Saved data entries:
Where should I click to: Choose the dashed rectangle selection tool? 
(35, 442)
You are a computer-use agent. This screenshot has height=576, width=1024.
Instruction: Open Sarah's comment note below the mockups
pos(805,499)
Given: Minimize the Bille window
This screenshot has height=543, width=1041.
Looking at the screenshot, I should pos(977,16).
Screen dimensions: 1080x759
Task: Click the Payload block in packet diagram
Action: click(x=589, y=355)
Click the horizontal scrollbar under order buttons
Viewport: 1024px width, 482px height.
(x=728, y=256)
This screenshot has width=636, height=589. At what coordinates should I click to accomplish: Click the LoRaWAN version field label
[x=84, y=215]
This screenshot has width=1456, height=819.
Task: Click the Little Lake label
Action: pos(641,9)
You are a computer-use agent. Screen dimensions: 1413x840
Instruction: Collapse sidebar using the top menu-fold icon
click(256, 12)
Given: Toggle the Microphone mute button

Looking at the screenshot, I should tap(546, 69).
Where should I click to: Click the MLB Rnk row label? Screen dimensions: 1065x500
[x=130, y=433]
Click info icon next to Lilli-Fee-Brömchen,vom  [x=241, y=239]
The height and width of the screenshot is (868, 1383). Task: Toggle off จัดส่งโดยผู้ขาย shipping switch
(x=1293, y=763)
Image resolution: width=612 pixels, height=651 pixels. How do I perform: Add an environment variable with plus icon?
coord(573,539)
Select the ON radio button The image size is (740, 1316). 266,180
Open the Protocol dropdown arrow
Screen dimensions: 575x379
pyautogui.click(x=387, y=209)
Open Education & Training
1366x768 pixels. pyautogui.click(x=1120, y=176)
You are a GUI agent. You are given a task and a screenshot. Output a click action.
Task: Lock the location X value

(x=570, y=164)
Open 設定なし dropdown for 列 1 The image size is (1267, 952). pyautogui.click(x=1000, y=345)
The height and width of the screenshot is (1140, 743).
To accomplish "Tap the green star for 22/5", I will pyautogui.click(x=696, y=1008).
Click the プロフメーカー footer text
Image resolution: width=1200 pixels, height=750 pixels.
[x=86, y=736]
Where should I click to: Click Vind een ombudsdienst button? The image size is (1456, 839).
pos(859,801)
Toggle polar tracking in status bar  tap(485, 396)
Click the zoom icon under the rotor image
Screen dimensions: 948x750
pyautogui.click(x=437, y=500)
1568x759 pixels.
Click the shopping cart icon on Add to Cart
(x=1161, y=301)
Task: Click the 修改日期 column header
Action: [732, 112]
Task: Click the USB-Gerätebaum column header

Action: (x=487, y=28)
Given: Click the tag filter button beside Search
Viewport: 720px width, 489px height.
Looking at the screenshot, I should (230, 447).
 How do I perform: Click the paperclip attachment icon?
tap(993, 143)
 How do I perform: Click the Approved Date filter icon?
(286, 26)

■ ASSIGNED TASK
Reply with an exact copy of the lines running from the one containing "Click the プロフメーカー footer text" through the end of the entries above, both ends included.

■ RESPONSE TO THE EXERCISE
Click the プロフメーカー footer text
Image resolution: width=1200 pixels, height=750 pixels.
[x=86, y=736]
Where should I click to: Click Vind een ombudsdienst button? The image size is (1456, 839).
pos(859,801)
Toggle polar tracking in status bar  tap(485, 396)
Click the zoom icon under the rotor image
Screen dimensions: 948x750
pyautogui.click(x=437, y=500)
1568x759 pixels.
Click the shopping cart icon on Add to Cart
(x=1161, y=301)
Task: Click the 修改日期 column header
Action: [732, 112]
Task: Click the USB-Gerätebaum column header

Action: (x=487, y=28)
Given: Click the tag filter button beside Search
Viewport: 720px width, 489px height.
Looking at the screenshot, I should (230, 447).
 How do I perform: Click the paperclip attachment icon?
tap(993, 143)
 How do I perform: Click the Approved Date filter icon?
(286, 26)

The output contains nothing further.